The equity market viewed this news favorably and the S&P 500 Index was nearly flat on Wednesday before the release of the minutes but jumped higher by about 40 basis points upon the release and ended higher by 60 basis points for the day. For the week the S&P 500 Index was up 1.53% and is up 12.2% since the end of the third quarter.
Jerome Powell, the Fed's Chairman, has a speaking engagement at a Brookings Institution event on Wednesday. This speaking engagement will include a Q & A segment and more insight into a potential Fed pivot may come from this speaking engagement. A Fed pivot would be reasonable if inflation pressures are subsiding. There have been a number of reports over the course of the last several weeks suggesting inflation pressures are in fact waning. Albeit a small decline in the annual CPI rate, the U.S. inflation rate in the U.S has turned lower as seen below and Fed rate increases act with a lag.

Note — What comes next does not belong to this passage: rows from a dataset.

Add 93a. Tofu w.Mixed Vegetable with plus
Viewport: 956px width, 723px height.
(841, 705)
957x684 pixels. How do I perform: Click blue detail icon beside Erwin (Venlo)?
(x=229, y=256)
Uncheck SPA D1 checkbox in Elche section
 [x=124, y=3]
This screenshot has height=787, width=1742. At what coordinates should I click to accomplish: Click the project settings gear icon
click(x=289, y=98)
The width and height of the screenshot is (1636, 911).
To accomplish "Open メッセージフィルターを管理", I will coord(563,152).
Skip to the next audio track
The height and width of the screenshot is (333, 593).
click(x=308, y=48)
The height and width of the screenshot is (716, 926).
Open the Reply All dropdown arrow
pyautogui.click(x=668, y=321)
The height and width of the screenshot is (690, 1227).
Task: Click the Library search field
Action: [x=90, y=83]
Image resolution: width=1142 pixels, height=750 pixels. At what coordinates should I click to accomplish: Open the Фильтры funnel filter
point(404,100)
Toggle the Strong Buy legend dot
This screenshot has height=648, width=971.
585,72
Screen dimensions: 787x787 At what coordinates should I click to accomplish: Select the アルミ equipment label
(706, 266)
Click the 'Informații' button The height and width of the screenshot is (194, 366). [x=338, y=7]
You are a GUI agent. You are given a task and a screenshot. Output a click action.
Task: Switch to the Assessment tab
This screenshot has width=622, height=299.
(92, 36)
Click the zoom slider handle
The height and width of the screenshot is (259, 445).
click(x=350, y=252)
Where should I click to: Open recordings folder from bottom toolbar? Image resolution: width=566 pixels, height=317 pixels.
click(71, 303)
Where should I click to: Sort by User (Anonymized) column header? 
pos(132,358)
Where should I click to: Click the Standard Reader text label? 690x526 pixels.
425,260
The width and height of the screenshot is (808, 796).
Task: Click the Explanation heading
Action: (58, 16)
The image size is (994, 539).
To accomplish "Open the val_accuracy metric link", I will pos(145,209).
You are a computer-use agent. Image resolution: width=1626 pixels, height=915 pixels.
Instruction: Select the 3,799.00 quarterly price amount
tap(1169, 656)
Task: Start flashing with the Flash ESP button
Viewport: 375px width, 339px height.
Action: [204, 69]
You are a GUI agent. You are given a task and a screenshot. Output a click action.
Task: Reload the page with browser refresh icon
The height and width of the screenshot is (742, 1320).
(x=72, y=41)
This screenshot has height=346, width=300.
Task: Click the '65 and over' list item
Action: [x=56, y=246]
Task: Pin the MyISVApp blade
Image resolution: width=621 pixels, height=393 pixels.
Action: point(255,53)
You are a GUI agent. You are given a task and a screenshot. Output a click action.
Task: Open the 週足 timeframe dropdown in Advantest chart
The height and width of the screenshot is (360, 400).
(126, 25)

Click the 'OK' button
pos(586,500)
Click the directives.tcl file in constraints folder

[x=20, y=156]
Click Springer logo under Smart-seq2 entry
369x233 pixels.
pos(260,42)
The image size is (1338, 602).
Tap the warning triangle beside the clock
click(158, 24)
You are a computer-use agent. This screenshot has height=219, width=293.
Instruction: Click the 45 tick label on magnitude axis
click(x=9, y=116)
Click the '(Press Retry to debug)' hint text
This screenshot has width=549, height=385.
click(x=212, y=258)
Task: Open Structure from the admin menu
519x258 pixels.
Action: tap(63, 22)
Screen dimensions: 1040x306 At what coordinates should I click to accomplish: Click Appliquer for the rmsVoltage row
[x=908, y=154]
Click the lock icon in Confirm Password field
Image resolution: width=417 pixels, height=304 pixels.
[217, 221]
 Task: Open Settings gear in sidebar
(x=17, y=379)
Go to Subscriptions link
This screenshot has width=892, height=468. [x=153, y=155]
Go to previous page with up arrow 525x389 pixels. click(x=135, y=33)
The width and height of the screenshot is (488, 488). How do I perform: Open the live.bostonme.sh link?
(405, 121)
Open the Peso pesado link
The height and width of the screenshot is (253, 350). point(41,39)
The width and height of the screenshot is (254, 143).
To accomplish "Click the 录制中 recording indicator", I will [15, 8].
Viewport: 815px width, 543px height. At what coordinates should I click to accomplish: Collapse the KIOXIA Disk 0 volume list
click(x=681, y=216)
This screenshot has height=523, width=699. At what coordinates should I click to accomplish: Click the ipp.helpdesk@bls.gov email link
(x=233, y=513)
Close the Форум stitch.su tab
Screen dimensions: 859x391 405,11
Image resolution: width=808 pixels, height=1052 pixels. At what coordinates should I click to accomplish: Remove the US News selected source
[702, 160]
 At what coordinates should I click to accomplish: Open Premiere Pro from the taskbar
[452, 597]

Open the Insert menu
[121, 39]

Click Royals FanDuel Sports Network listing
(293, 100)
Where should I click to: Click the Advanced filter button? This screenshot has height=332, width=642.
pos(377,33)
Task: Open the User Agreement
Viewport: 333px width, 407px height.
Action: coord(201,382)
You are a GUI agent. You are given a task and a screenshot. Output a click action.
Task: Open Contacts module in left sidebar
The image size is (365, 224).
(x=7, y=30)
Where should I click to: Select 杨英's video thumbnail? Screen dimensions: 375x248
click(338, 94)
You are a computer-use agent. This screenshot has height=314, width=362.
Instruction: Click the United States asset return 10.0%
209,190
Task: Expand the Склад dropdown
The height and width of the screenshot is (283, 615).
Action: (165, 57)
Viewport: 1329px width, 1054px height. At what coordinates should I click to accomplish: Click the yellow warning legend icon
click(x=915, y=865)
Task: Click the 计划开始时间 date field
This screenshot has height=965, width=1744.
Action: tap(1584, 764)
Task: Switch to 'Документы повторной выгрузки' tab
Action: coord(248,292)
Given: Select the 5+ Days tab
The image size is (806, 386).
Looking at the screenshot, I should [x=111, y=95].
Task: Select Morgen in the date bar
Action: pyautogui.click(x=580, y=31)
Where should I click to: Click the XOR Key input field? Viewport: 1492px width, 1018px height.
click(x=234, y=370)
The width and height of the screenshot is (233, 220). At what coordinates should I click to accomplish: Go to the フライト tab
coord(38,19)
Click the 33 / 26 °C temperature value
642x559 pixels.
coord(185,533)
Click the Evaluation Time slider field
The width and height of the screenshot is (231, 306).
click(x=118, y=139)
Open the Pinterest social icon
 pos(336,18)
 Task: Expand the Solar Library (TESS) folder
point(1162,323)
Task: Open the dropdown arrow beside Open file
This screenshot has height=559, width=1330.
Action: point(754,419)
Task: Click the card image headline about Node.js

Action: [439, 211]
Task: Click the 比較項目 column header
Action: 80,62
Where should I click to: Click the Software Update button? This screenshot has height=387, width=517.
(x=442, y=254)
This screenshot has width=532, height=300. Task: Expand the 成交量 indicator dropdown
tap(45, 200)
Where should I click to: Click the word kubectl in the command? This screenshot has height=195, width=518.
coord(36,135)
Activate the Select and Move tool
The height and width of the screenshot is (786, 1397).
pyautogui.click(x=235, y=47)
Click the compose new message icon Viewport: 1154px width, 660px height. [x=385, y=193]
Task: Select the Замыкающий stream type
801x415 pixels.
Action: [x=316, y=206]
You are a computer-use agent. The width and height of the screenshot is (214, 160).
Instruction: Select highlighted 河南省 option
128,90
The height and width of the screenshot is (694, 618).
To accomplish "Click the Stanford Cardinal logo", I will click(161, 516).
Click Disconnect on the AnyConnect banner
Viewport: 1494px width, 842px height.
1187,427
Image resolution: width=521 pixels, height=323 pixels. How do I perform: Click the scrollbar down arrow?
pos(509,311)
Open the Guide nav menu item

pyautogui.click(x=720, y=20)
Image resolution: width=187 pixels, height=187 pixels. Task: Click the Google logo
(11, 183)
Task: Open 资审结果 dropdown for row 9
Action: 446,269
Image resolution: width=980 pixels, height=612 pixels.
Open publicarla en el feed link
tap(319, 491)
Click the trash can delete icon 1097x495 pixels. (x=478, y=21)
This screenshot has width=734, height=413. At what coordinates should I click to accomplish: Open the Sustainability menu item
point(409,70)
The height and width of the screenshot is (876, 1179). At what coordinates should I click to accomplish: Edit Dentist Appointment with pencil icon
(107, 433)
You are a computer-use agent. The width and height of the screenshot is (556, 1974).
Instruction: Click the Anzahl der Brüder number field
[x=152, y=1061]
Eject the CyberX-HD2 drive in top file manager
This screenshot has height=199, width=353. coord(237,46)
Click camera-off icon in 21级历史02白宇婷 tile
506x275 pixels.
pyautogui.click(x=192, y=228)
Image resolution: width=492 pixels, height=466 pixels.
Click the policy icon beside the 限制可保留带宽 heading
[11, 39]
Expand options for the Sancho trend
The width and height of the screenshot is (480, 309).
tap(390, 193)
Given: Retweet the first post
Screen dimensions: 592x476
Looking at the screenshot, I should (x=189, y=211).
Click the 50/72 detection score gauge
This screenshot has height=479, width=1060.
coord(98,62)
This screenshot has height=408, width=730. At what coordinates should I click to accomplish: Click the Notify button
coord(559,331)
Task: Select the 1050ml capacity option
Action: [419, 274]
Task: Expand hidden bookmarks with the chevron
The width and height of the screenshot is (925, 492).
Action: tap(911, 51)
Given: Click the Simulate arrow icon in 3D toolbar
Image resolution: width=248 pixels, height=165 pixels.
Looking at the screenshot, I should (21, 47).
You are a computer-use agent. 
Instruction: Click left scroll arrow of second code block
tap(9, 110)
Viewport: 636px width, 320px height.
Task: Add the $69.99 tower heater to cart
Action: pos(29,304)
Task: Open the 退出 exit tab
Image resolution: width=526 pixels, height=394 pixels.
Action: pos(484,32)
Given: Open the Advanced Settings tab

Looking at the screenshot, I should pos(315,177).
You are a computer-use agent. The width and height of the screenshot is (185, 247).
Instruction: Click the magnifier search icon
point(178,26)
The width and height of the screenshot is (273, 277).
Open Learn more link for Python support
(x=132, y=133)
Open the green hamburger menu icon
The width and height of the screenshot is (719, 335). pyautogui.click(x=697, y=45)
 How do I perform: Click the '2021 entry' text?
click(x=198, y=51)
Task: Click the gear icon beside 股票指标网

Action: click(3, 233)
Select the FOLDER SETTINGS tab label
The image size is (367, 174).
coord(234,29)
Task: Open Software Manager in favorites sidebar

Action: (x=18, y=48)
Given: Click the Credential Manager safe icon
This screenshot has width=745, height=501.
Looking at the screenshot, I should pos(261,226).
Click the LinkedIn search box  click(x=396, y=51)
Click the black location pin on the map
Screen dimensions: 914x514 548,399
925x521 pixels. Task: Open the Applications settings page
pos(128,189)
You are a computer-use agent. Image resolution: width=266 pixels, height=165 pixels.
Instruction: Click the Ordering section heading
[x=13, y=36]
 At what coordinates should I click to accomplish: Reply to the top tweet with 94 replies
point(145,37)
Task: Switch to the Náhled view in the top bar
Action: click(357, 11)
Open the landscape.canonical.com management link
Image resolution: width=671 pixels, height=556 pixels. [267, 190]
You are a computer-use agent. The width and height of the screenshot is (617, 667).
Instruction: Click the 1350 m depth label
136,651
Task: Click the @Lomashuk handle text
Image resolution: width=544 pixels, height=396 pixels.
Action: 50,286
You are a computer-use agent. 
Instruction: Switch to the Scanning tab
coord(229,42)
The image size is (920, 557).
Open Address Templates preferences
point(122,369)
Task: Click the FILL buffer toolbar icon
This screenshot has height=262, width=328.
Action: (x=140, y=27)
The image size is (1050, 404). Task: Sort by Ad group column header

The importance of a Fed pivot is the fact a change in the Fed's pace of future interest rate increases might have a positive influence on stock prices. As the current inflation level is similar to that of the late 1970's and early 1980's, Fundstrat published a chart showing the S&P 500's price reaction to the Federal Reserve's pivot under the Volcker led Federal Reserve at that time. As the below chart shows, the equity market bottomed before Volcker's rate pivot and erased a year and a half decline in four months. The market then went on to reach new highs subsequent to the pivot.
As a reader of one of our recent twitter posts noted, this potential Fed pivot and the market's reaction is simply bullish evidence as to what could happen. With the market, decisions are based on probabilities, not certainties. In other words, a Fed pivot does not mean the equity market will advance higher as it did under the Volcker pivot, but it is a worthwhile variable for investors to take into consideration in their investment decisions.